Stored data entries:
┌────────

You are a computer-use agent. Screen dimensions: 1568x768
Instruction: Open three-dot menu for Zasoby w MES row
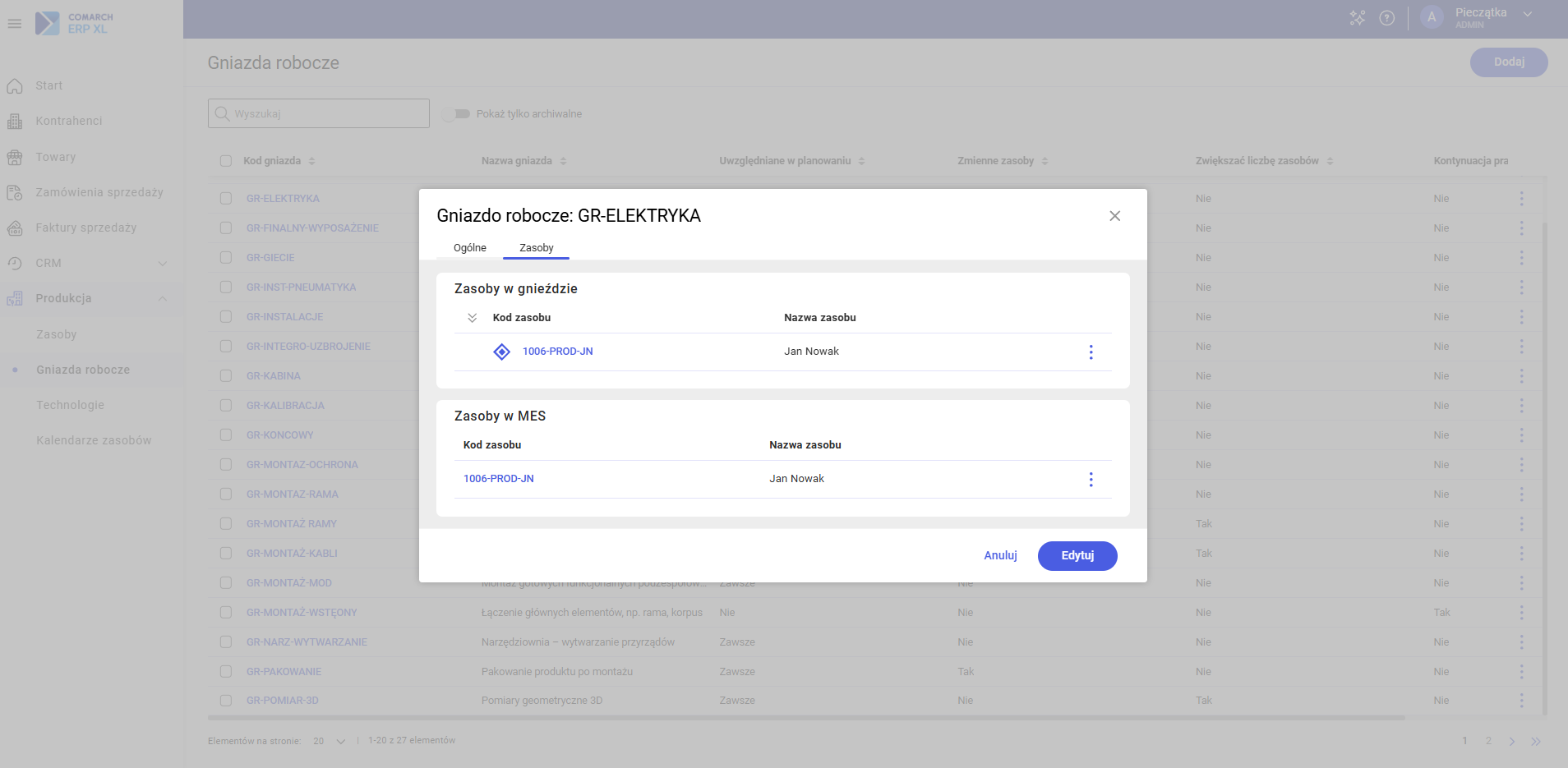tap(1091, 480)
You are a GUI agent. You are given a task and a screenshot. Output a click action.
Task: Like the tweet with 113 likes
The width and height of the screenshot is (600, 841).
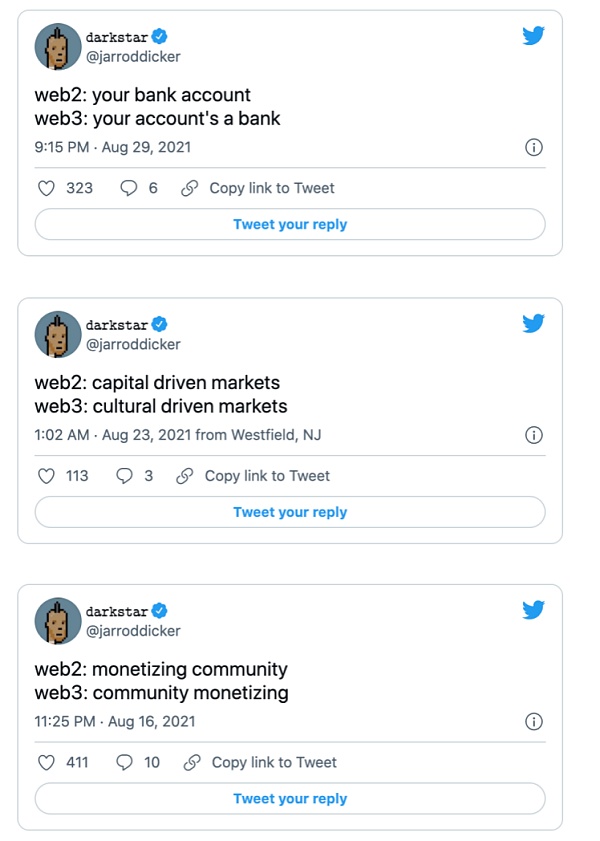point(45,476)

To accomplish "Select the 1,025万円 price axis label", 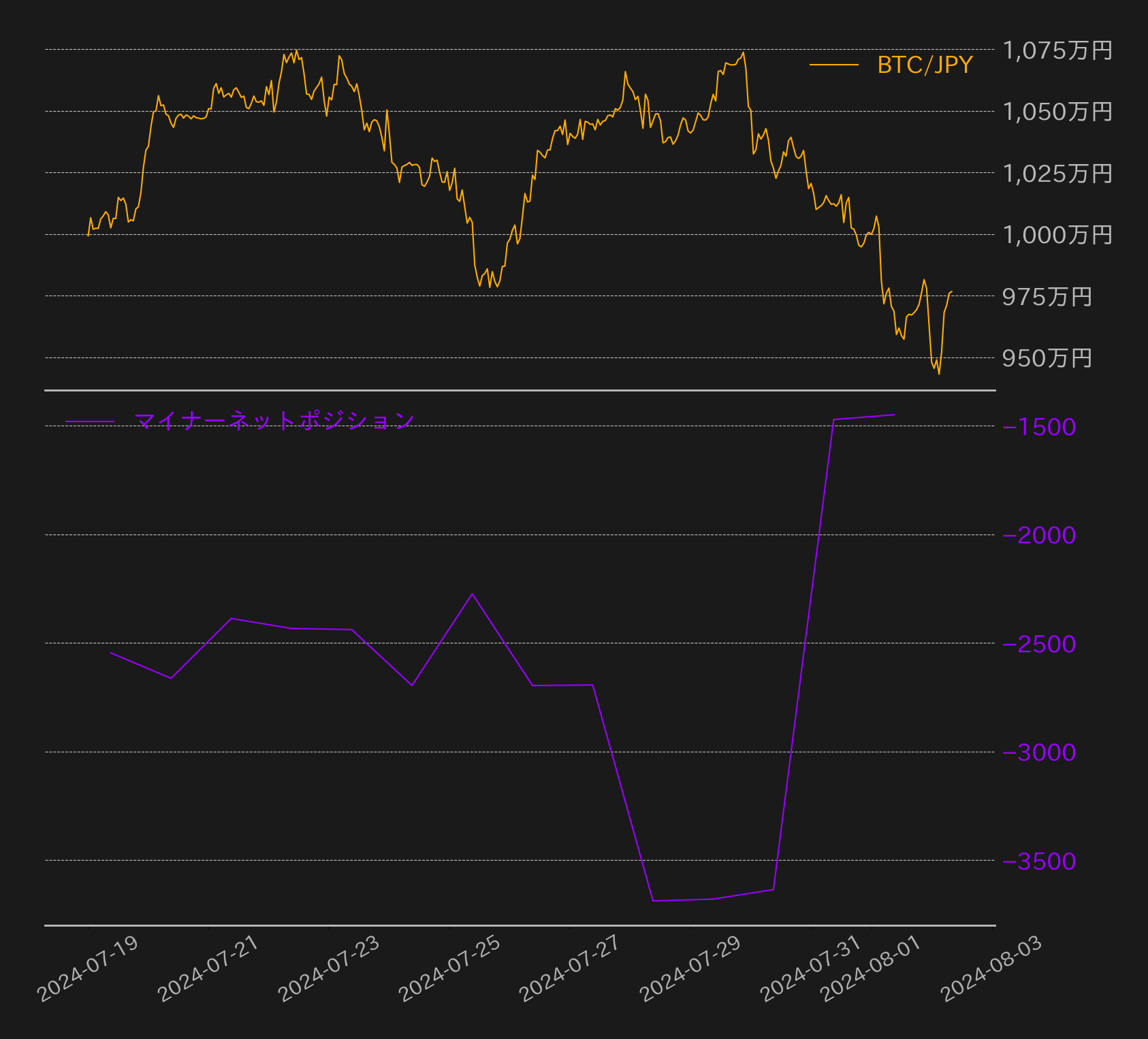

└────────

The task: Copy out each line of the data in which the word "agent" appears.

Solution:
You are a computer-use agent. Screen dimensions: 1568x768
You are a GUI agent. You are given a task and a screenshot. Output a click action.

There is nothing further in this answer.